Yine bir kadın cinayeti. Yine bir genç kız toprağa verildi. Yine sosyal medya dolup taştı… ama acıyla değil, acımasızlıkla.
Boğaziçi Üniversitesi’nde 15 yaşındaki bir kız, 20 yaşındaki sevgilisi tarafından öldürüldü. Daha çocuk yaşta, belki hayalleriyle, belki de ilk defa aşkla tanışmıştı. Ama onun hikâyesi de birçok kadın gibi yarım kaldı.
Ne yazık ki artık bu cümleler klişeleşti. “Bir kadın daha öldürüldü” ifadesi, bir başlıkta okunup geçilen sıradan bir bilgiye dönüştü.
Ama daha da acısı, ardından gelen yorumlar.
Sosyal medyaya girip biraz gezinmeniz yeterli:
"Ne işi varmış onunla?"
"Görüşmeseymiş!"
"15 yaşındaymış, ailesi nerede?"
Sanki öldürülmesi kader değil de, yaptığı seçimlerin doğal sonucuymuş gibi.
Bunu söyleyenlere sormak lazım:
İnsan hiç mi hata yapmaz?
Gençlikte hiç mi yanlış seçimlerde bulunmaz?
Her kararımızın sonucunun ölüm olabileceğini mi varsaymalıyız?
Evet, 15 yaşında bir genç kız. Belki cahildi, belki deneyimsizdi. Ama hiçbir hata, hiçbir ilişki kararı, bir insanın canına mal olmamalı!
Bu ülkenin sokaklarında, evlerinde, kampüslerinde kadınlar öldürülüyor. Ama hala cinayet sonrası ilk sorguya çekilen kadın oluyor.
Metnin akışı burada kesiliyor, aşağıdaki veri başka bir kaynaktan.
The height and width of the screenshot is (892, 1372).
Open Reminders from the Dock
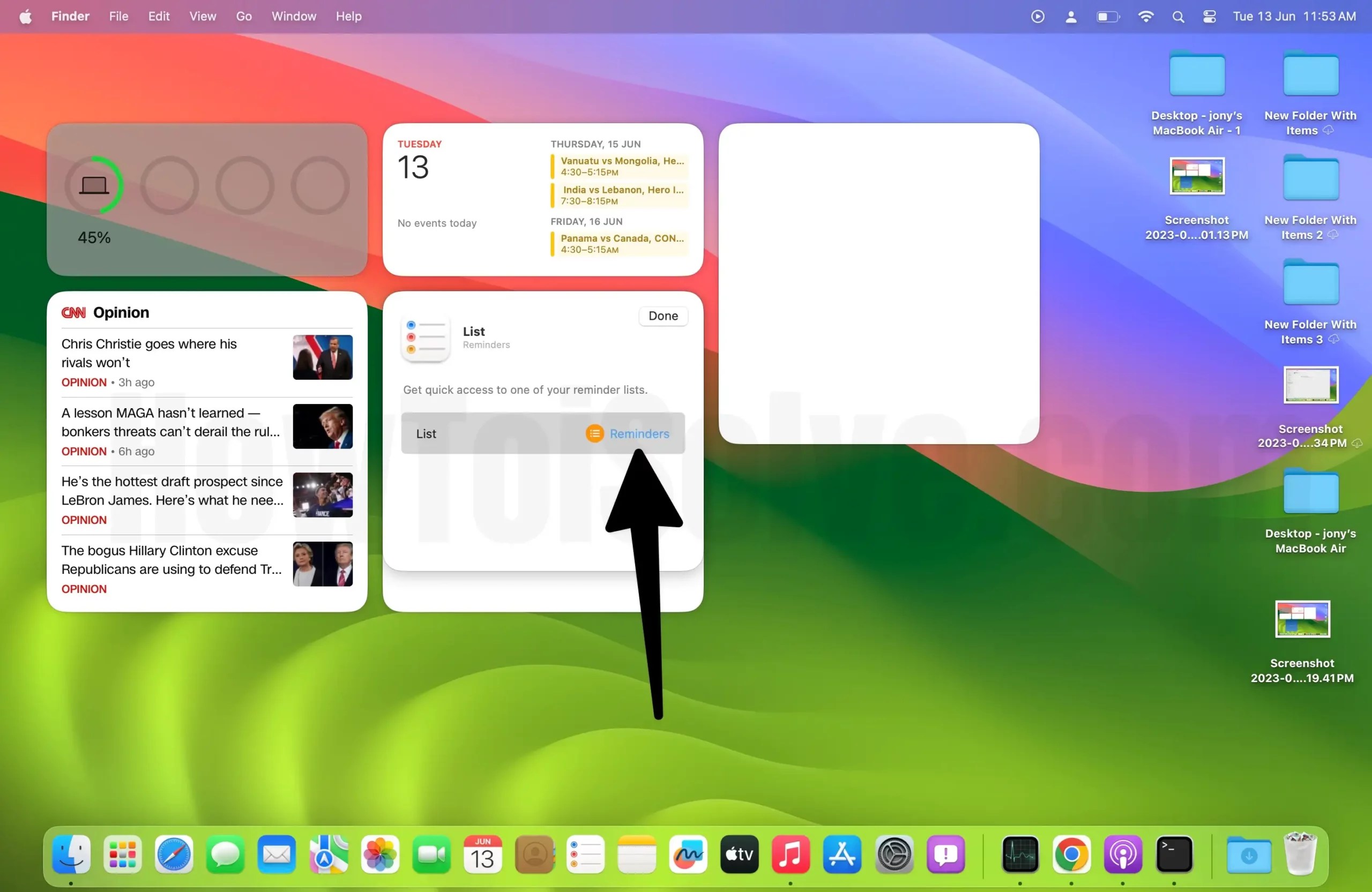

Katillerin değil, kurbanların yaşamı didik didik ediliyor.
Ne giydi, kiminle görüştü, kaçta dışardaydı, önce kim mesaj attı…
Bu zihniyetle hiçbir yere varamayız.
Kadınların hayatı, tercihleri ya da geçmişi değil; erkeklerin öfkesini meşrulaştıran bu anlayış sorgulanmalı artık.
Çünkü gerçek şu:
Birini sevdiği için değil, birinin onu öldürmeyi seçtiği için ölüyor.
Ve biz, hala "Ama" ile başlayan cümleler kuruyorsak, bu cinayetlerin ortağıyız.
Kadın cinayetlerinde kadını sorgulamayı bırakın.
Fail belli.
Sorun da.
Ve ben…
Ben bu yazıda da kadınları konu alacağım.
Bir sonrakinde de.
Ve bıkmayacağım.
Çünkü birileri artık sesini yükseltmeli. Çünkü biz sustukça, kadınlar ölmeye devam edecek.